Page.

The customDataGen() function can only generate logistic regression data for binary categorical variables. In this case we will use either Adelie or other for species. You do not need to worry about changing this variable to a factor as the customDataGen function will do it for you.

# Generate custom data for logistic regression
custom_data_logistic <- customDataGen(
  df = biscoe_penguins,
  xvar = "bill_length_mm",  # Predictor variable (numeric): Bill length in millimeters
  yvar = "binary_species", # Response variable (binary categorical): Adelie (1) or Other (0)
  regression_type = "logistic",
  success_level = "Adelie"
)

The success_level argument specifies which of the two levels of the binary response variable is considered as the “event” or “success”. In this case, we are interested in the occurrence of the ‘Adelie’ species, and so we set “Adelie” as the success_level.

If success_level is not provided, the function will default to using the first level of the binary response variable, sorted alphabetically. So, if your binary response has levels “yes” and “no”, and you do not specify a success_level, the function will treat “no” as the “success” level, since “no” comes before “yes” alphabetically.

drawr(custom_data_logistic,
      title = "Probability of 'Adelie' Species Based on Bill Length",
      aspect_ratio = 1.2)

Here’s another chance for you to test your data drawing skills! Try to draw the logistic regression curve showing the probability of a penguin being of ‘Adelie’ species based on its bill length.

Polynomial Regression

Polynomial regression can be used to model relationships between variables that aren’t linear. In this case, we’ll generate a second degree polynomial regression using “bill_length_mm” as the x variable, and “body_mass_g” as the y variable.

# Generate custom data for polynomial regression
custom_data_poly <- customDataGen(
  df = biscoe_penguins,
  xvar = "bill_length_mm",
  yvar = "body_mass_g",
  regression_type = "polynomial",
  degree = 2 # default is 2 if not specified for poly regression
)

Data segment.
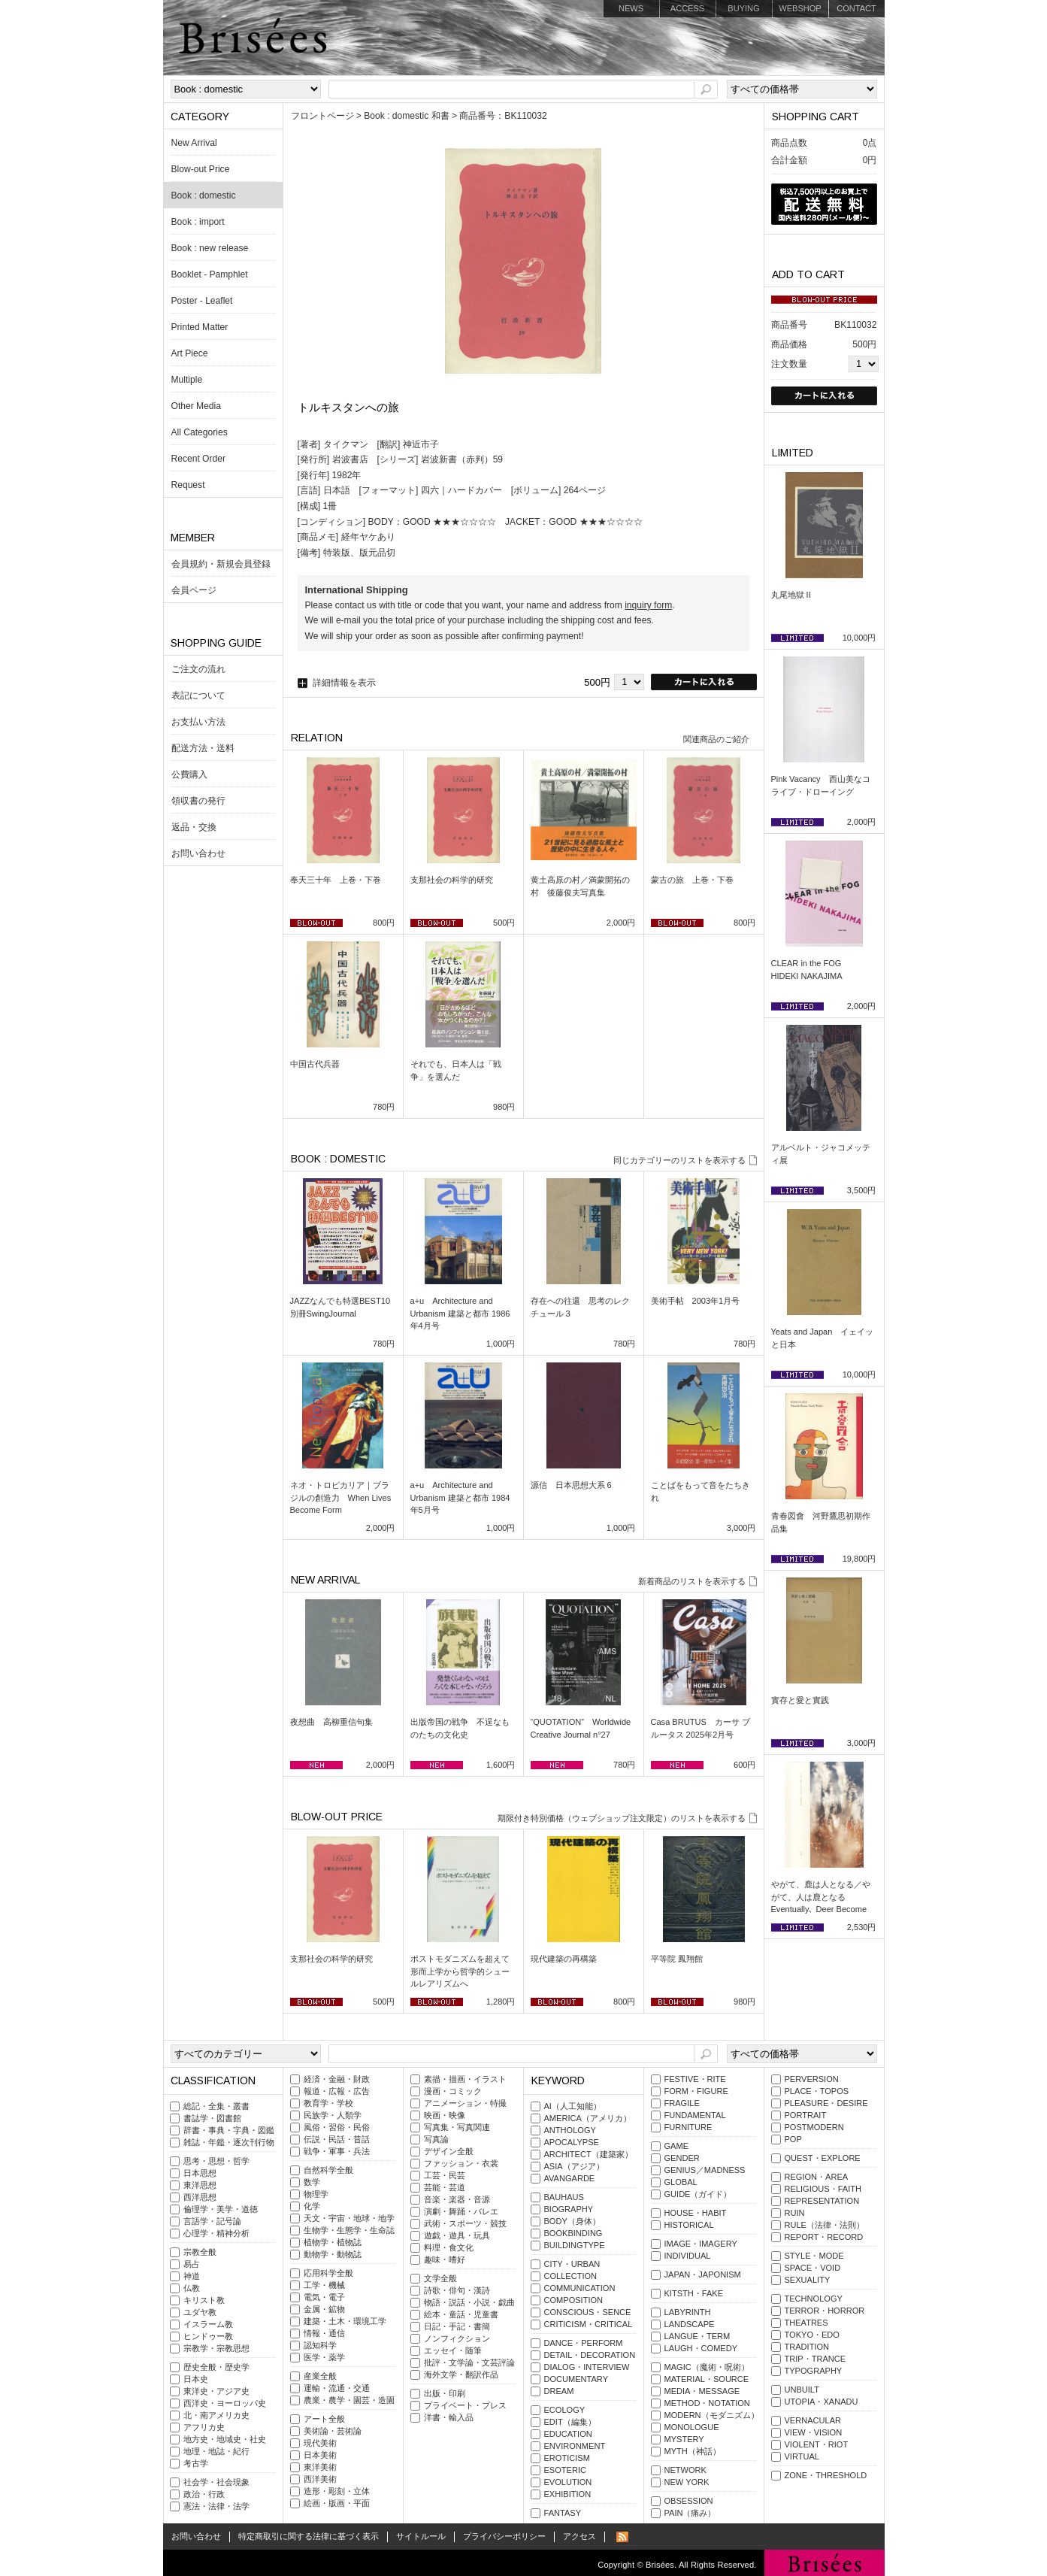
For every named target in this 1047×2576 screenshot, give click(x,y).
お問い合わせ (198, 853)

Required actions.
1. Repeat the passage of the customDataGen tutorial starting at "# Generate custom data for logistic" and ending at "as the success_level.".
2. In the customDataGen tutorial, which level does the function use as the success level when success_level is not provided?

Task-by-task solutions.
1.
# Generate custom data for logistic regression
custom_data_logistic <- customDataGen(
  df = biscoe_penguins,
  xvar = "bill_length_mm",  # Predictor variable (numeric): Bill length in millimeters
  yvar = "binary_species", # Response variable (binary categorical): Adelie (1) or Other (0)
  regression_type = "logistic",
  success_level = "Adelie"
)

The success_level argument specifies which of the two levels of the binary response variable is considered as the “event” or “success”. In this case, we are interested in the occurrence of the ‘Adelie’ species, and so we set “Adelie” as the success_level.

2. It uses the first level of the binary response variable, sorted alphabetically.